[jira] [Work logged] (HDDS-1982) Extend SCMNodeManager to support decommission and maintenance states

ASF GitHub Bot (Jira) Thu, 05 Sep 2019 03:50:55 -0700


     [ 
https://issues.apache.org/jira/browse/HDDS-1982?focusedWorklogId=307061&page=com.atlassian.jira.plugin.system.issuetabpanels:worklog-tabpanel#worklog-307061
 ]


ASF GitHub Bot logged work on HDDS-1982:
----------------------------------------

                Author: ASF GitHub Bot
            Created on: 05/Sep/19 10:49
            Start Date: 05/Sep/19 10:49
    Worklog Time Spent: 10m 
      Work Description: sodonnel commented on pull request #1344: HDDS-1982 
Extend SCMNodeManager to support decommission and maintenance states
URL: https://github.com/apache/hadoop/pull/1344#discussion_r321192741
 
 

 ##########
 File path: 
hadoop-hdds/server-scm/src/main/java/org/apache/hadoop/hdds/scm/node/NodeStateManager.java
 ##########
 @@ -219,47 +221,51 @@ private void initialiseState2EventMap() {
    *  |   |                          |                         |
    *  V   V                          |                         |
    * [HEALTHY]------------------->[STALE]------------------->[DEAD]
-   *    |         (TIMEOUT)          |         (TIMEOUT)       |
-   *    |                            |                         |
-   *    |                            |                         |
-   *    |                            |                         |
-   *    |                            |                         |
-   *    | (DECOMMISSION)             | (DECOMMISSION)          | (DECOMMISSION)

• [Data rows]:
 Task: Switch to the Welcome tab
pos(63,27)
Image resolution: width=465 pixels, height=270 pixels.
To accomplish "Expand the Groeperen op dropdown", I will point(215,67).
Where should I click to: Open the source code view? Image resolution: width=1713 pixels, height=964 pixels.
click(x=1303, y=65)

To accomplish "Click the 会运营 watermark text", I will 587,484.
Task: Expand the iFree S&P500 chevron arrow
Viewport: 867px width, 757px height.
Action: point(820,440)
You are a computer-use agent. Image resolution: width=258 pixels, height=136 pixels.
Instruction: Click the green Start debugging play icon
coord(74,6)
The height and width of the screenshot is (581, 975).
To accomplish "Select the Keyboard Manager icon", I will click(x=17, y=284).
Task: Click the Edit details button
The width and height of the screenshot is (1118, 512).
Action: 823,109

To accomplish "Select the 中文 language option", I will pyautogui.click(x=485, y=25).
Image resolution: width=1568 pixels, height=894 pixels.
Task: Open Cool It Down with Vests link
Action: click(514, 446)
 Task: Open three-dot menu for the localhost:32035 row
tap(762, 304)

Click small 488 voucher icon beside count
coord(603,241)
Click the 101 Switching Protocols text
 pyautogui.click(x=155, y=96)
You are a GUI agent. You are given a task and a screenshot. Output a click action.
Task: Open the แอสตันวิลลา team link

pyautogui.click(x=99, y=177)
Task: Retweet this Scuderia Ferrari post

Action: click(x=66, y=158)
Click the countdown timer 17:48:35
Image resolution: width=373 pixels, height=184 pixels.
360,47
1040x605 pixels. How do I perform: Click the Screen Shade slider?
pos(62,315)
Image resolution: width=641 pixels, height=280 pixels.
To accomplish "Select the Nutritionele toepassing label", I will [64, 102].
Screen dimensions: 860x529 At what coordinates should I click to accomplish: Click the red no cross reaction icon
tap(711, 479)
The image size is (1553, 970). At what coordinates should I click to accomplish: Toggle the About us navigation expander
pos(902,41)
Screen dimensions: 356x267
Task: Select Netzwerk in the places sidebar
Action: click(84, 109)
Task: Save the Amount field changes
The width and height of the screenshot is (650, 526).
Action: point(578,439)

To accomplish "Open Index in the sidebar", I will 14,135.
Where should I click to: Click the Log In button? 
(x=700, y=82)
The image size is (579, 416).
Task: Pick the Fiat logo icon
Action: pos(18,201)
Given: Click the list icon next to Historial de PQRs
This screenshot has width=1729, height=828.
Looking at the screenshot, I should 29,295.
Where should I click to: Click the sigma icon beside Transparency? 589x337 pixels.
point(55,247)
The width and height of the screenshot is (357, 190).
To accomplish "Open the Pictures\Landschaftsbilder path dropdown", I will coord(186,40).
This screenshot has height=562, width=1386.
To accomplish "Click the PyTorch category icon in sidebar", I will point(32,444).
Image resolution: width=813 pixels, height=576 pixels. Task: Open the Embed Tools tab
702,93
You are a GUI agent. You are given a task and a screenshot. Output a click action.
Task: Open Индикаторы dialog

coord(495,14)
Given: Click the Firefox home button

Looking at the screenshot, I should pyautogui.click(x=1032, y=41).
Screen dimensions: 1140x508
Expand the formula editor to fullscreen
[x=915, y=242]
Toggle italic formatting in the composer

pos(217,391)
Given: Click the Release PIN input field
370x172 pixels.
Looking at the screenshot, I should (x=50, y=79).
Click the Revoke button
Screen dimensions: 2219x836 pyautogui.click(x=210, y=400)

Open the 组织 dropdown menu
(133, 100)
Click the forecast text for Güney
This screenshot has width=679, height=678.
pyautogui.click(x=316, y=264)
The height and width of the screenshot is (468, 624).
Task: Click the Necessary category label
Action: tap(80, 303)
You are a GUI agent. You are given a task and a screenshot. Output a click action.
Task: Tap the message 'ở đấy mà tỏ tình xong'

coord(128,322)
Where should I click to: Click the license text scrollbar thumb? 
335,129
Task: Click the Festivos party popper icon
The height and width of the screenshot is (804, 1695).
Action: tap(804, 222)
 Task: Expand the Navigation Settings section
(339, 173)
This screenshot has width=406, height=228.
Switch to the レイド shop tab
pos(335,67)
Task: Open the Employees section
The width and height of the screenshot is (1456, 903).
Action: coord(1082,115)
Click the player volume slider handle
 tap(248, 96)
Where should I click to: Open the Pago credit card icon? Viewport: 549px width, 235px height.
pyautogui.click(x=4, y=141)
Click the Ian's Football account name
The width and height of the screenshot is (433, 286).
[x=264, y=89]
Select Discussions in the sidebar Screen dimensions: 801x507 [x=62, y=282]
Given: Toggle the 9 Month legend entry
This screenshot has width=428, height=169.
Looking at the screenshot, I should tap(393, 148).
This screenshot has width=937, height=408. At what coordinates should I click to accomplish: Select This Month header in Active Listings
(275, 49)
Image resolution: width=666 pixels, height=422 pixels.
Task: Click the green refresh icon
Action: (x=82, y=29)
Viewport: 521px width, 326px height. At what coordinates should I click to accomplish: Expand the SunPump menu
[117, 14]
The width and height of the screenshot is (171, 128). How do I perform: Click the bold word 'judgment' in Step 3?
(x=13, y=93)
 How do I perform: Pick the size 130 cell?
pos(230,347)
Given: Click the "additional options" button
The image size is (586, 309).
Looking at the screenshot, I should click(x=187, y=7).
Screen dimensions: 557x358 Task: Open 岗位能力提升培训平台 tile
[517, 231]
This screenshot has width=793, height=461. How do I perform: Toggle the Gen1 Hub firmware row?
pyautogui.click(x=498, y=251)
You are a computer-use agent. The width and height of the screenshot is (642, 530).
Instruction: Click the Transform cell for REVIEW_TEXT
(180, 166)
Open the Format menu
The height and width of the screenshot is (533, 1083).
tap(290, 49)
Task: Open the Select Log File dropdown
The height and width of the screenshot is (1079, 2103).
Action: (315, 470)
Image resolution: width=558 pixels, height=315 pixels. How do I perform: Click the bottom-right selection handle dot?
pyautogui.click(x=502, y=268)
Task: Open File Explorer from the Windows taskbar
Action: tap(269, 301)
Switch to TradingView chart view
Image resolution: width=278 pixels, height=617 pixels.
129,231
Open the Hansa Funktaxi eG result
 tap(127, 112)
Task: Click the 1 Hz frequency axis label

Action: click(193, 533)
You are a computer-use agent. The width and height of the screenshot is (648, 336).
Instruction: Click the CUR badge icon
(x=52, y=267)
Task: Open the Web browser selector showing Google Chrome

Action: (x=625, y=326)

• [The exercise]:
Write out the full Jira work log entry from the top of the page, character for character.

• [Full output]:
[jira] [Work logged] (HDDS-1982) Extend SCMNodeManager to support decommission and maintenance states

ASF GitHub Bot (Jira) Thu, 05 Sep 2019 03:50:55 -0700


     [ 
https://issues.apache.org/jira/browse/HDDS-1982?focusedWorklogId=307061&page=com.atlassian.jira.plugin.system.issuetabpanels:worklog-tabpanel#worklog-307061
 ]


ASF GitHub Bot logged work on HDDS-1982:
----------------------------------------

                Author: ASF GitHub Bot
            Created on: 05/Sep/19 10:49
            Start Date: 05/Sep/19 10:49
    Worklog Time Spent: 10m 
      Work Description: sodonnel commented on pull request #1344: HDDS-1982 
Extend SCMNodeManager to support decommission and maintenance states
URL: https://github.com/apache/hadoop/pull/1344#discussion_r321192741
 
 

 ##########
 File path: 
hadoop-hdds/server-scm/src/main/java/org/apache/hadoop/hdds/scm/node/NodeStateManager.java
 ##########
 @@ -219,47 +221,51 @@ private void initialiseState2EventMap() {
    *  |   |                          |                         |
    *  V   V                          |                         |
    * [HEALTHY]------------------->[STALE]------------------->[DEAD]
-   *    |         (TIMEOUT)          |         (TIMEOUT)       |
-   *    |                            |                         |
-   *    |                            |                         |
-   *    |                            |                         |
-   *    |                            |                         |
-   *    | (DECOMMISSION)             | (DECOMMISSION)          | (DECOMMISSION)